=== YOUR INSTRUCTIONS ===
Exact reproduction of every record is required, and pictures are to be excluded.
---------------
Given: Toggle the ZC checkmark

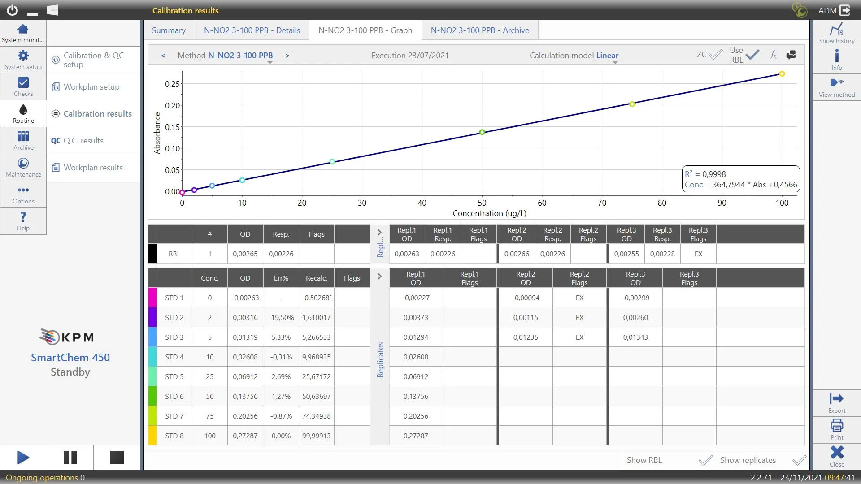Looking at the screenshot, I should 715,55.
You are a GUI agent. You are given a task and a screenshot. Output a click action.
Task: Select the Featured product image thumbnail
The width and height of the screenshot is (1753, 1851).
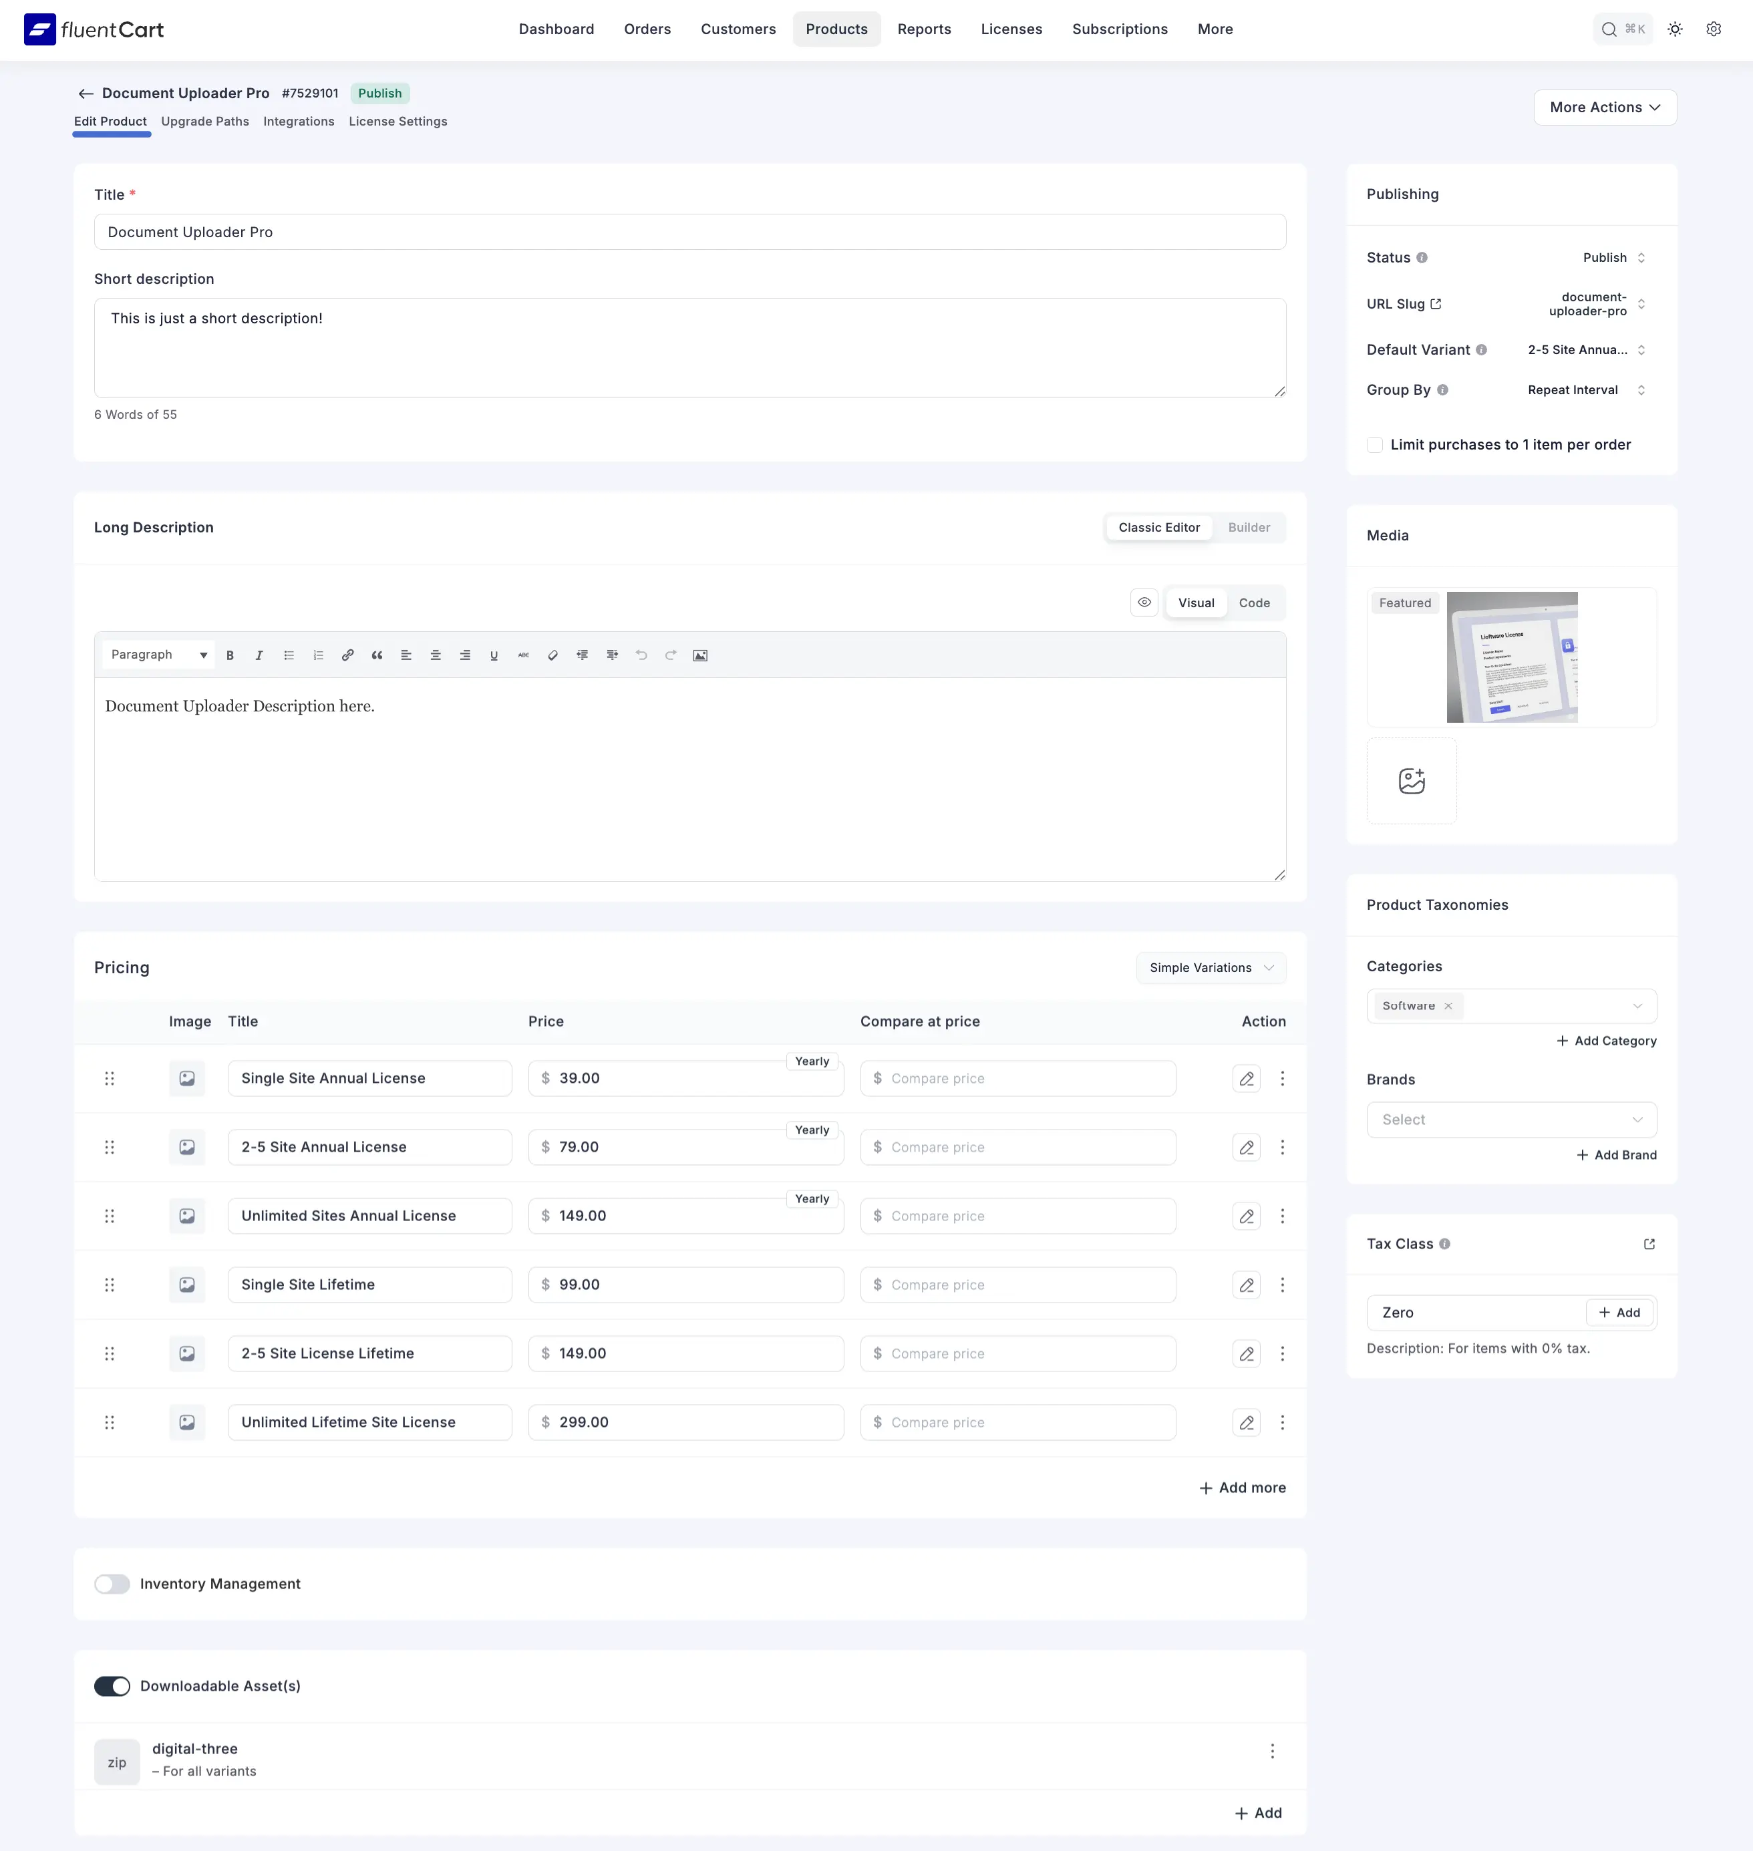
---------------
=== ANSWER SPACE ===
Given: Toggle the ZC checkmark

Looking at the screenshot, I should 715,55.
You are a GUI agent. You are given a task and a screenshot. Output a click action.
Task: Select the Featured product image thumbnail
The width and height of the screenshot is (1753, 1851).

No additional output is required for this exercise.